Manifest deletes cascade to manifest_references on child_id
Problem
Related to #255 (closed).
While working on !508 (merged), one of the integration tests (TestRepositoryStore_DeleteManifest
) started to fail with the following error:
deleting manifest: ERROR: insert or update on table "gc_manifest_review_queue" violates foreign key constraint "fk_gc_manifest_review_queue_repo_id_and_manifest_id_manifests" (SQLSTATE 23503)
This test deletes a manifest that is referenced in a manifest list within the same repository.

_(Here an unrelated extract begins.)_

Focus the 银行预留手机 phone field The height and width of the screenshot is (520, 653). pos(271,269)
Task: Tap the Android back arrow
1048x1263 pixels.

Looking at the DDL we can see that manifest_references
has a FK on (repository_id, child_id)
for manifests(repository_id, id)
with ON DELETE CASCADE
.
As a consequence, when we delete a manifest that is a child manifest to a manifest list, the delete on manifests
cascades to manifest_references
. This then triggers gc_track_deleted_manifest_lists_trigger
(introduced in !508 (merged)), which will attempt to insert (repository_id, child_id)

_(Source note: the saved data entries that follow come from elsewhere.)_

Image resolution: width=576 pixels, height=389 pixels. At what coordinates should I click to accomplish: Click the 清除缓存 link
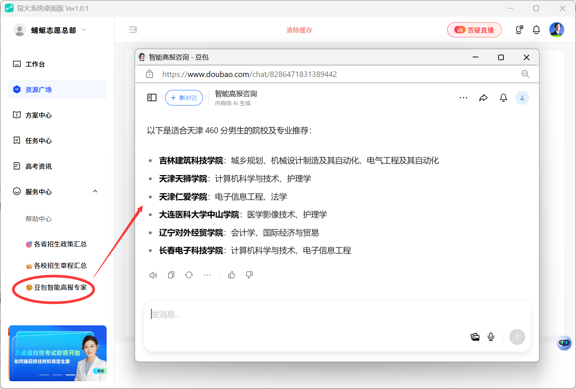tap(299, 30)
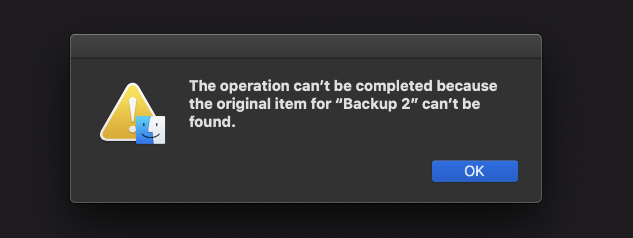Click the dialog's empty title bar
The height and width of the screenshot is (238, 633).
point(306,46)
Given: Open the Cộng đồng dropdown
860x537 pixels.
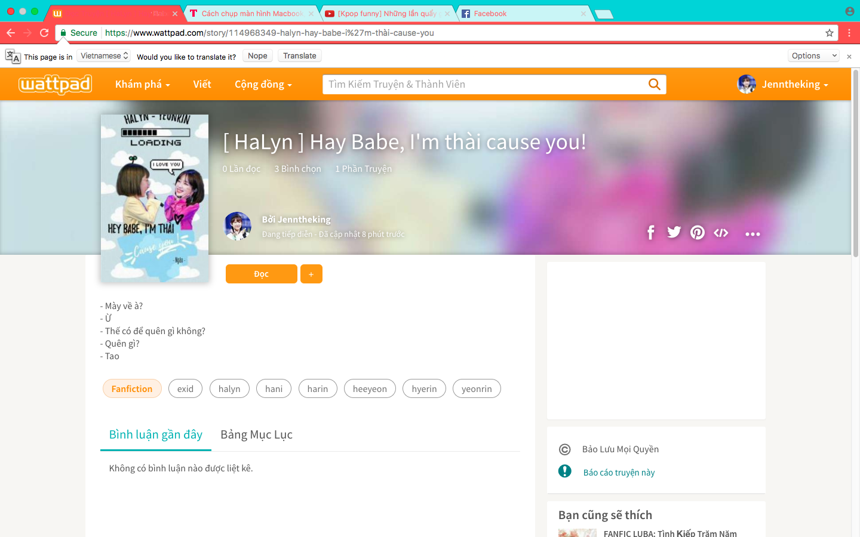Looking at the screenshot, I should pos(263,84).
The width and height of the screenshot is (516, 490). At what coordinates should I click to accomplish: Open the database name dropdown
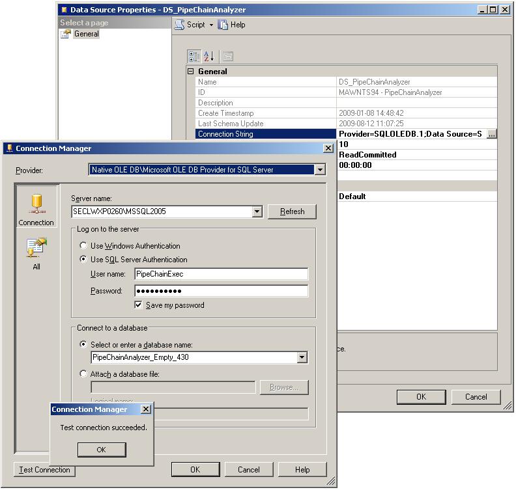pos(302,357)
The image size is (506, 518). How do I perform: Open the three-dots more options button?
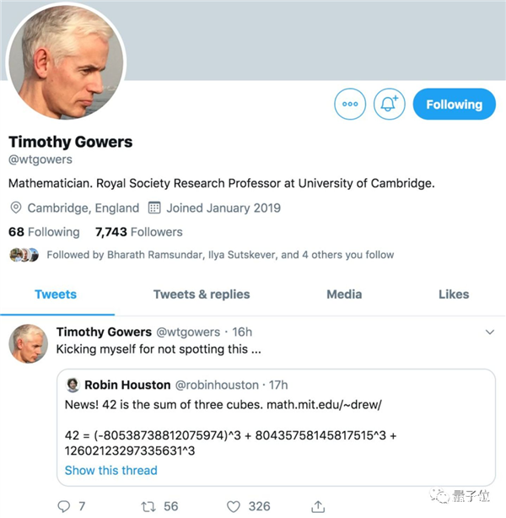[350, 105]
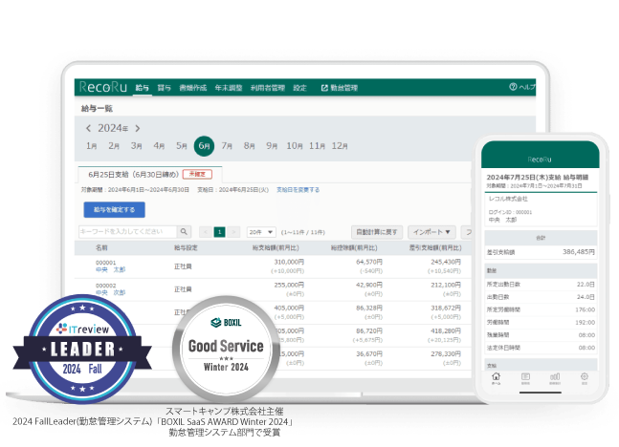Go to previous year with left chevron
Screen dimensions: 619x447
(x=88, y=128)
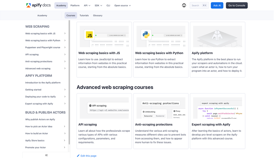The height and width of the screenshot is (158, 274).
Task: Open Introduction to the Apify platform link
Action: click(x=43, y=82)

in gc_manifest_review_queue
.
Finally, because we recently introduced (!497 (merged)) a FK constraint on gc_manifest_review_queue(repository_id, manifest_id)

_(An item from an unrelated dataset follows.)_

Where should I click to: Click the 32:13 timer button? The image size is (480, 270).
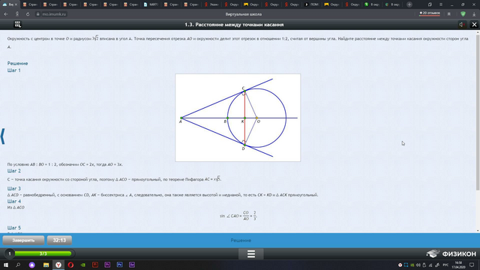(59, 240)
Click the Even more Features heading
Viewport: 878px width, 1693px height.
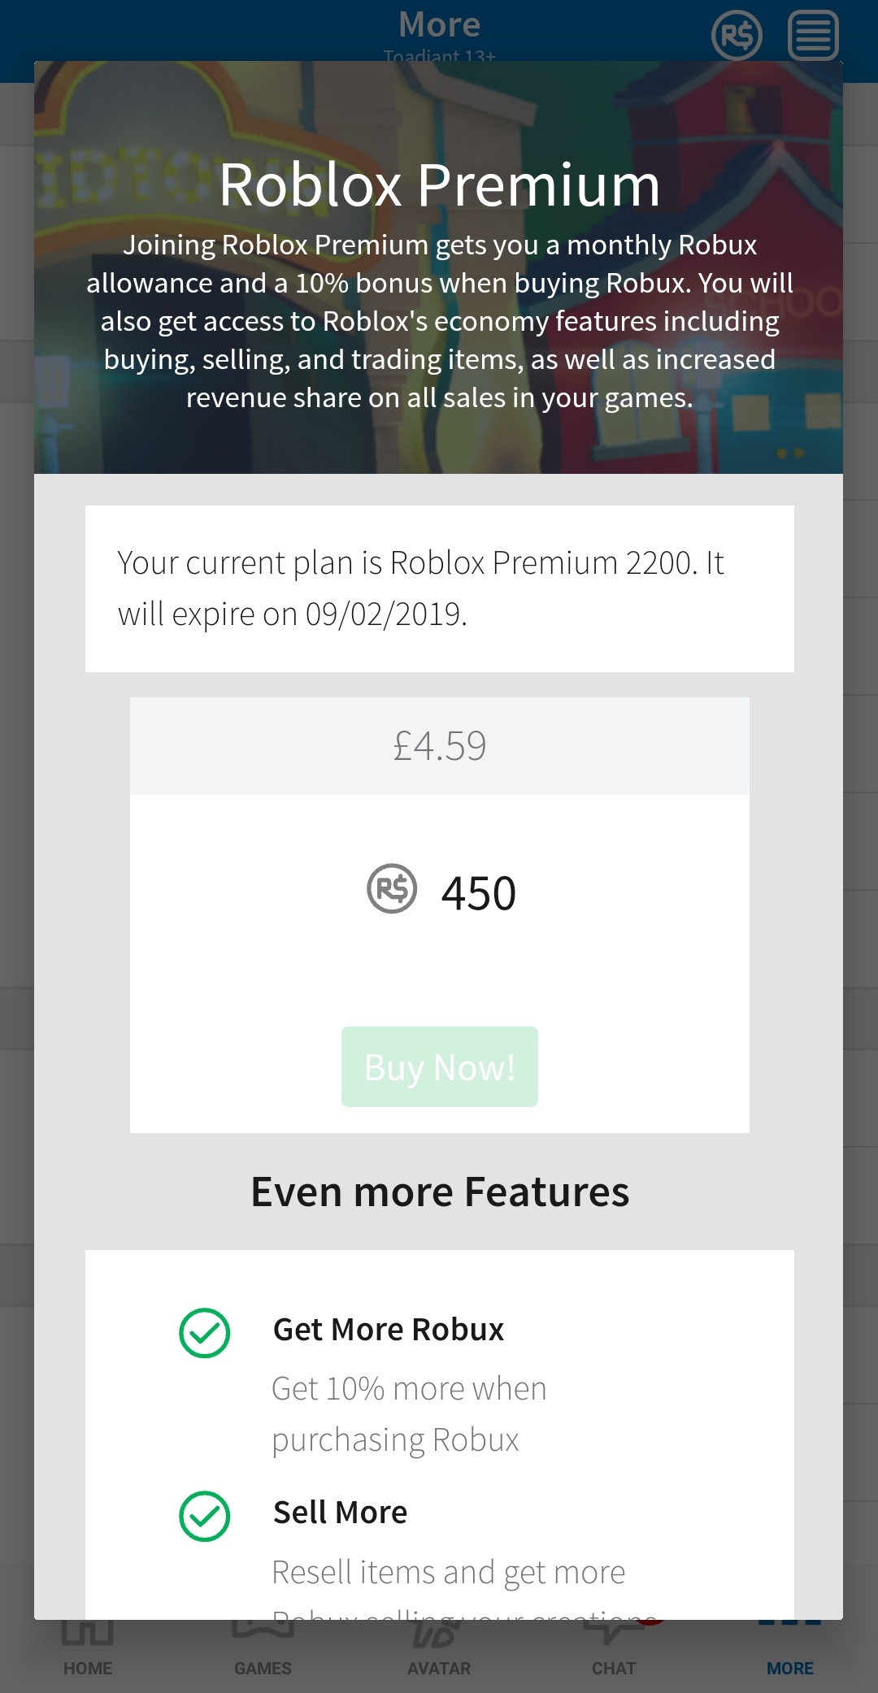439,1191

pointing to manifests(repository_id, id)
, the gc_track_deleted_manifest_lists_trigger
fails with the error above because (within the context of the running transaction) the child manifest is no longer in manifests
, thus the foreign key constraint violation.
This does not result in a data integrity breach because the implicit DB transaction is rolled back when the trigger fails, so nothing is deleted.
Example
manifests
id | repository_id | Type |
---|---|---|
1 | 1 | manifest |
2 | 1 | manifest list |
manifest_references
repository_id | parent_id | child_id |
---|---|---|
1 | 2 | 1 |
gc_manifest_review_queue
repository_id | manifest_id |
---|---|
1 | 1 |
1 | 2 |
Deleting manifests(1,1)
would produce the described error.
Proposal
With the filesystem-backed API (no metadata database), we can currently delete a manifest (link) that is referenced in a manifest list. I believe this is why we initially decided to cascade by child_id
and not just by parent_id
.
However, apart from creating problems at the DB level, functionally, it does not make sense to allow a manifest to be deleted from a repository if in the same repository there is a manifest list that depends on it. Although we could still continue to serve the manifest list (we store its payload, so we don't need to recreate it by joining the individual manifests information), a client would be unable to retrieve that specific manifest from the list.
For this reason, I think we should not cascade by child_id
, only by parent_id
. This can be done by replacing ON DELETE CASCADE
with ON DELETE RESTRICT
. Doing this will prevent a manifest from being deleted if it's still referenced in manifest_references
, which is a nice integrity guarantee to have at the DB level.
At the application level, we will have to introduce a lookup to identify whether a manifest is referenced in any list before allowing it to be deleted (alternatively we can catch the DB error and treat it accordingly). This will lead to a new API response code, as at the moment there are no integrity restrictions when deleting manifests.